O Raimundos trouxe o mais próximo de uma formação clássica que os dias atuais podem ver. Digão nos vocais e na guitarra aqui e acolá, Canisso sempre e inseparavelmente no baixo e Fred, baterista original do grupo, de volta as baquetas. Um palco montado com duas baterias sugeria que o ocupante atual do posto, o competente Caio, entraria no palco em algum momento, o que aconteceu apenas no bis. Porém, antes disso, um dos motivos pelo qual o Circo estava pulsando aquela noite: o grupo de Brasília iria tocar o seu álbum de estreia na íntegra, que estava completando 25 anos de idade.

Músicas como “Selim”, “Nega Jurema” e “Palhas do Coqueiro” além de explodirem o público de êxtase, foram tocadas da forma que toda pessoa que não viu o Raimundos à época áurea espera: repentes feitos com muita maestria por Digão (e acreditem, não são fáceis), baixo de Canisso no talo, guitarras rasgando como motosserras e bateria intensa, enérgica, tocada em estado bruto. E isso, meus amigos e amigas, com o perdão dos seus sucessores, mas apenas Fred consegue trazer para o espírito do Raimundos.

Já no segundo ato da apresentação (tão intenso e completo quanto a primeira) outros clássicos como a pesada “Eu Quero Ver o Oco”, a violenta “Esporrei na manivela” e a ótima e comercial (no tempo que músicas como essas poderiam ser comerciais) “Mulher de Fases”, embalaram o resto da noite dos presentes.

O outro motivo para um Circo Voador lotado é o Ratos de Porão.
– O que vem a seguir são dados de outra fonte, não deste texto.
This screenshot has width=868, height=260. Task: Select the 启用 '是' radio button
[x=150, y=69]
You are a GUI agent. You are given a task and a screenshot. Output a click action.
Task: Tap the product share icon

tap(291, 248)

Que por si só, já é um patrimônio da música brasileira, mas o RDP comemorava o icônico álbum “Brasil”, que completa 30 primaveras no ano vigente e traz uma das críticas sociais mais bem escritas e representadas do espectro musical brasileiro.

Com uma introdução misturando A Hora do Brasil e o tema da Seleção Brasileira que embala as transmissões desde a década de 70, o RDP compactou em menos de uma hora uma série de esbravejamentos, vociferações e impropérios à situação atual, tão similar e caótica quanto ao período que o álbum foi lançado, na época da abertura da democracia brasileira.
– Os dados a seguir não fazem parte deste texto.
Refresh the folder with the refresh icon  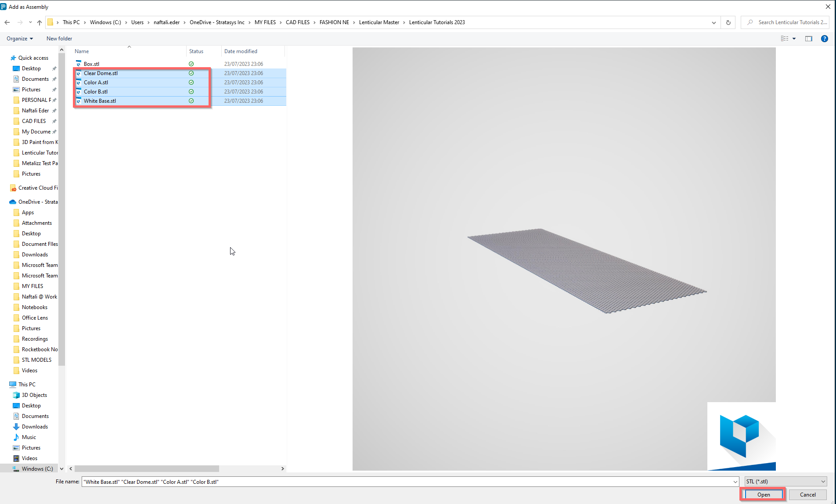pyautogui.click(x=728, y=22)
A trinca inicial “Amazônia Nunca Mais”, “Retrocesso” e “Aids, Pop, Repressão” seria o suficiente para mostrar o que o RDP tem a dizer com essa apresentação. Felizmente, tivemos muito mais, como a querida “Beber até Morrer” e músicas como “Bad Trip” e “Quando Ci Vuole Ci Vuole”, figurinhas raras no álbum de repetório em shows ao vivo da banda e gratas surpresas. “FMI”, “Crucificados pelo Sistema” e “Obrigado a Obedecer” fecharam a apresentação precisa e de uma das bandas mais relevantes do música pesada do Brasil.

Mais do que um show, RDP e Raimundos entregaram história e legado no Circo Voador. Uma celebração necessária e enérgica que envolve resistência musical e política (até porque, é impossível se comunicar sem se posicionar, quanto mais fazer arte). Que festejemos o passado, e nos atentemos ao futuro.